Your output should be each line from the material below that has the word "agent".

§ **Exercise materials**:

■ ■ ■ ■

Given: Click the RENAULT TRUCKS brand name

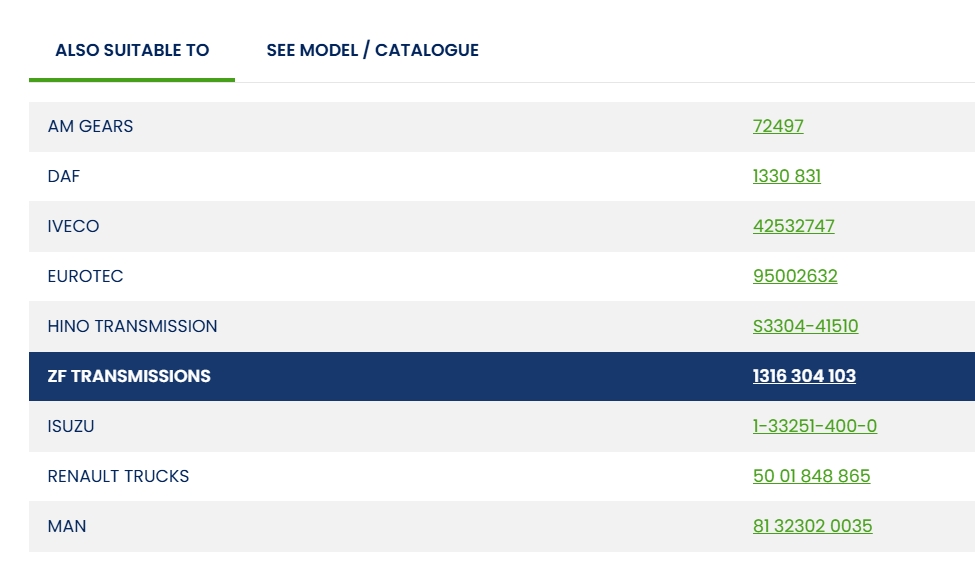Looking at the screenshot, I should (x=118, y=476).
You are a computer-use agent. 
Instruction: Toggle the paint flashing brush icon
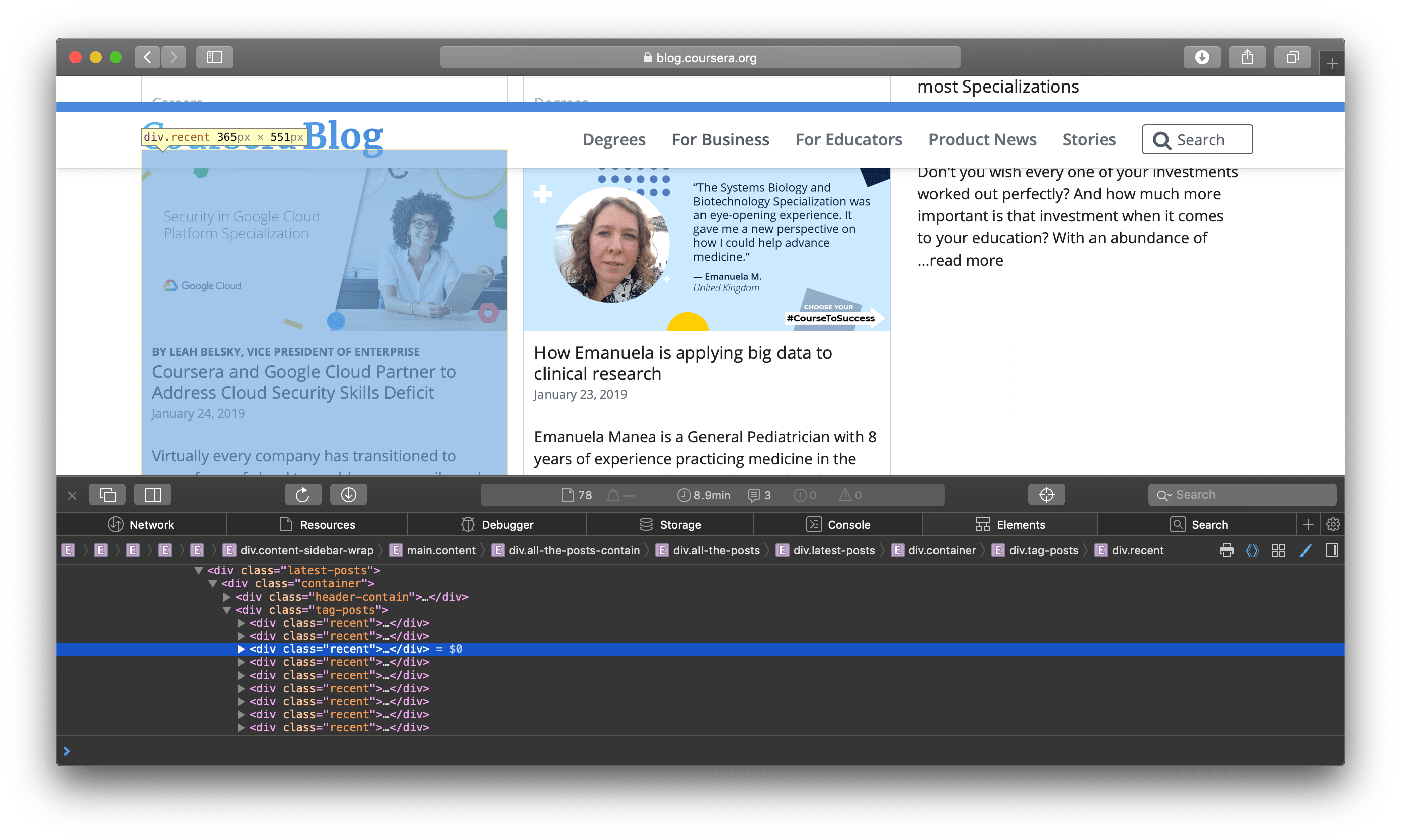[1305, 550]
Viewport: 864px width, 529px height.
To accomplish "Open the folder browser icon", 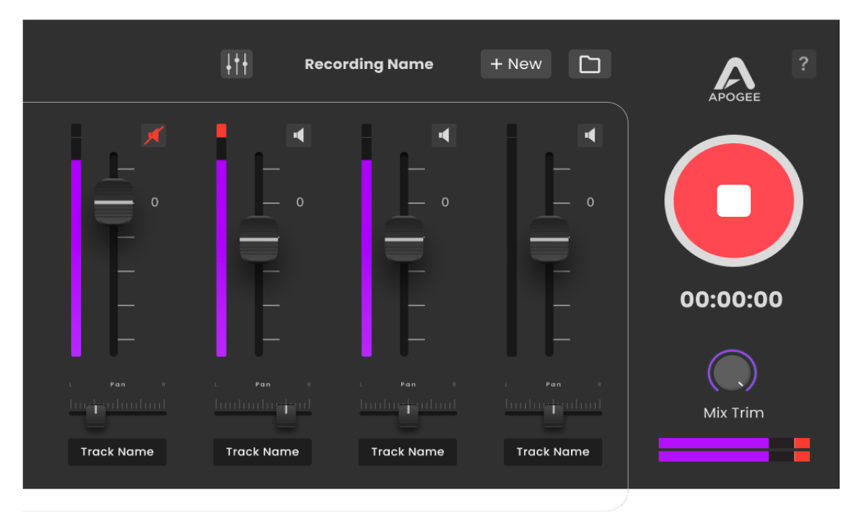I will [x=589, y=64].
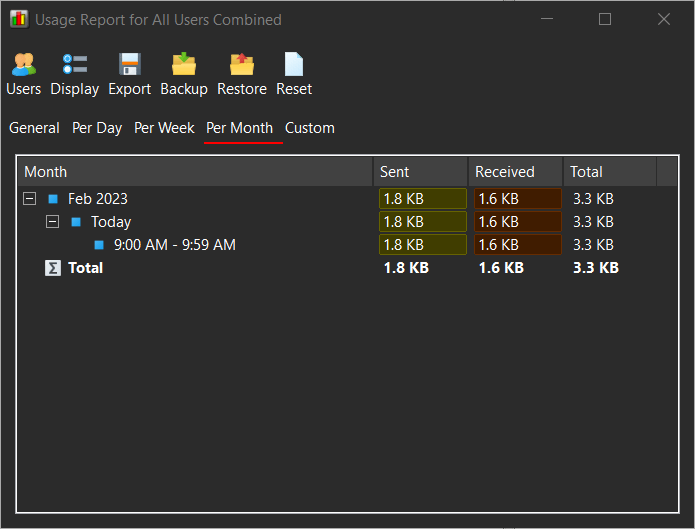Click the Received column header
The width and height of the screenshot is (695, 529).
[514, 172]
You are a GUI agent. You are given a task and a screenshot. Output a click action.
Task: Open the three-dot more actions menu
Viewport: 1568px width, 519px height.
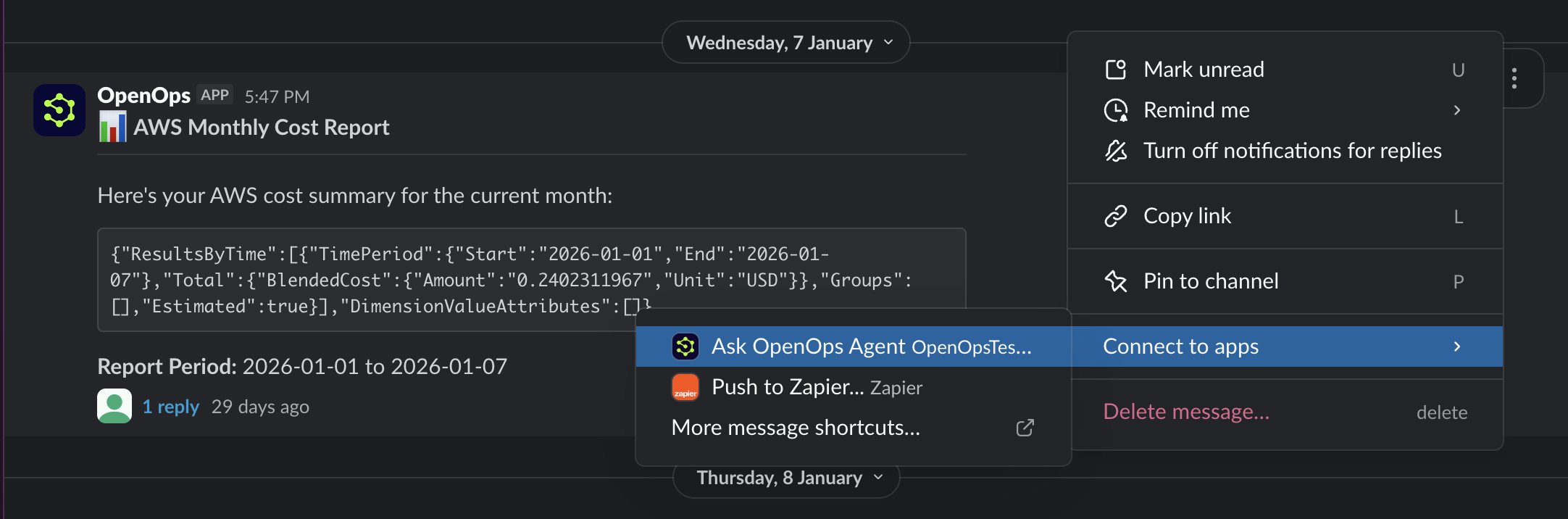pos(1515,78)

■ ■ ■ ■

§ **Answer box**:
You are a computer-use agent. 
You are a GUI agent. You are given a task and a screenshot. Output a click action.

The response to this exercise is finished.